Adding New Doc Stores to Haystack

Today we're going to do something a little bit different and we're going to have a look at the project that I'm currently working on. Now this project is a very high level and if you know the Haystack framework it's to implement a new document store within that framework. If you don't know it no worries I'm going to explain it.

So I left a couple of notes which you can see here to remind myself what I actually want to talk about in this video. So to start I want to just give you an overview of what is ODQA or Open Domain Question Answering and the three components in that.

You've probably if you've watched a couple of my videos you've definitely seen me talk about this before but for those of you that don't know it I'm just going to very quickly go over that and I'm going to explain how Haystack fits into that. So if you already know what Haystack is and you already know Open Domain Question Answering you probably just want to skip ahead a little bit it's up to you.

I'll leave some chapter markers in the timeline so you can skip ahead if you want and then we're going to have a look at the current document source within the Haystack framework and why I'm going to implement a Pinecone document. Then we're going to have a look so this is probably kind of relevant especially if you want to contribute to open source.

I'm going to just go through set up my own git repo for this and set it up so that it works with the other official Haystack git repo as well. So I'll show you how you can do that how you can set up your git for open source projects when you're planning on contributing and then we'll have a look at the document source or the specific code in document source in the Haystack library.

So yeah I think it's a different video but it should be should be interesting. Oh and one last thing actually if you do want to test document source go ahead and just you can git clone from here to your own you know local machine. So I'm going to git clone the above okay and then you want to within that same repository so let's say that downloads it to your documents Haystack folder.

Navigate to that folder in your terminal window or command line and then you just need to write a pip install dot right and that will install this version of Haystack and then you can test the pinecone document. So now I'll show you how you can start doing that so if you if you do want to test that and maybe even if you want to contribute and you see some like terrible code that I've written you want to make it more efficient please do go you know go ahead and do that.

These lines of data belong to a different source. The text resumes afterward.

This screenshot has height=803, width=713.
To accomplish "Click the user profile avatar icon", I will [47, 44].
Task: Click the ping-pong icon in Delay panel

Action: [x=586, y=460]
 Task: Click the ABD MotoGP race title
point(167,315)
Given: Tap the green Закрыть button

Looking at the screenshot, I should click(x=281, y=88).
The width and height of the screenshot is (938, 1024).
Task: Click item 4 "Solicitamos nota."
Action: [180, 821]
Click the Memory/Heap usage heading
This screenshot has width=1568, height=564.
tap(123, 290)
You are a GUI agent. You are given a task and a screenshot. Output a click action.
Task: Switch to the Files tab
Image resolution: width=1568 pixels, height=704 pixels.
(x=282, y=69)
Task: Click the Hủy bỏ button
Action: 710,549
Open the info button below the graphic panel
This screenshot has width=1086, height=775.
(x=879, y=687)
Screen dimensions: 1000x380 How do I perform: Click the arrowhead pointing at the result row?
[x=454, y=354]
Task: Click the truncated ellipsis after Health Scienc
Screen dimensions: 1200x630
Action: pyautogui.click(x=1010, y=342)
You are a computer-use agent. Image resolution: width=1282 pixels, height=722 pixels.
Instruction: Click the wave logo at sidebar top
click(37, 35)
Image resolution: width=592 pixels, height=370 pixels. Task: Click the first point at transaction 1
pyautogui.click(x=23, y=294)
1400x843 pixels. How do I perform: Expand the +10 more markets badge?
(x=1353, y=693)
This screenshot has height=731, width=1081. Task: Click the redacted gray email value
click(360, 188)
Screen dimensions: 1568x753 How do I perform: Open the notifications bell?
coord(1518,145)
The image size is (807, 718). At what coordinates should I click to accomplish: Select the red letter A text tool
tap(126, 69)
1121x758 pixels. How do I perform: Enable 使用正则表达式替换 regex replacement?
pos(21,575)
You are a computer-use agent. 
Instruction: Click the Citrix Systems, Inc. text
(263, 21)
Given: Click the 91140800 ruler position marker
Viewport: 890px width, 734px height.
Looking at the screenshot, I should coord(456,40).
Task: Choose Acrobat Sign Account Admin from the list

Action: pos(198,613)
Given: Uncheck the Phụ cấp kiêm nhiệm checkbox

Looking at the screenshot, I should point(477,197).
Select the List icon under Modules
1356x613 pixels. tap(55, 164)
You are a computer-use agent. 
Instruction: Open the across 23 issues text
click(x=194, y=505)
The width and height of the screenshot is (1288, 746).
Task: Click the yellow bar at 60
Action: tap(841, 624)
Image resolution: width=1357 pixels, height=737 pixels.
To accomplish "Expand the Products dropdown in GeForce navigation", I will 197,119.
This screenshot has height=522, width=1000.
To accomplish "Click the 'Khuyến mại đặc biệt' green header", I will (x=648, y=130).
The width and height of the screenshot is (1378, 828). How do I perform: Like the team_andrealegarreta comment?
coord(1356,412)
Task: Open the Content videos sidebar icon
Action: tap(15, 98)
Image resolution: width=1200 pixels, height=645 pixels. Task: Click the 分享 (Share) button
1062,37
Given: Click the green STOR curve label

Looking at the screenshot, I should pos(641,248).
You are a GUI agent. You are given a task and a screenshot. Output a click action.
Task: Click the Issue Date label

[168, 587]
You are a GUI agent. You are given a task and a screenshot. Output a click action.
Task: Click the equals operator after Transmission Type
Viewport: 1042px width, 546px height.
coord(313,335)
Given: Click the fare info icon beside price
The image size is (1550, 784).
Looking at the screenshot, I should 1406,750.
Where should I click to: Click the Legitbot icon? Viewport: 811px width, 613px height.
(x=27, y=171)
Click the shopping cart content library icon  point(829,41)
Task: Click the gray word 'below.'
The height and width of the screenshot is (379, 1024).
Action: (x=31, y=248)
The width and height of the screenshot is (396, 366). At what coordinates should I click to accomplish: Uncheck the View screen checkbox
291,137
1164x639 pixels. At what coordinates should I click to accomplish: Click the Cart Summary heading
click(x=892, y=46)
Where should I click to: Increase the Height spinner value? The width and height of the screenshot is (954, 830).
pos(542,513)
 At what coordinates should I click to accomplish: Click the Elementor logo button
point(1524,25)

So let's start with a quick overview of open domain question answering and the three components that we see in there. So I'm going to assume you've already seen some of my videos on this or that you're aware of Haystack and open domain question answering. So I'm going to be really quick so open domain question answering or ODQA.

It's basically you have a load of text data or some other data in a database somewhere and let's say wikipedia that's a good example so we have our wikipedia articles over here called wiki and we ask a question so we have let's say like a search bar like google over here and we ask a question like who are the Normans question mark and then we press search right.

We have in wikipedia we have the answer to that okay the Normans are people from Normandy in the north of France but we need a way of translating that question into that specific little part of information and pulling that from our larger database. This can contain you know millions or more of paragraphs of information so how do we pull the right bit of information.

So this query gets converted into a vector using what is called a retriever model. So we go into our retriever model it's converted into a vector all of these wikipedia snippets are also vectors so we go to our database this is a vector database over here and we compare our query vector which we'll call xq with all of our context vectors and that will return a set of relevant context vectors so we'll call them xc and these context vectors are quite big they're like paragraphs.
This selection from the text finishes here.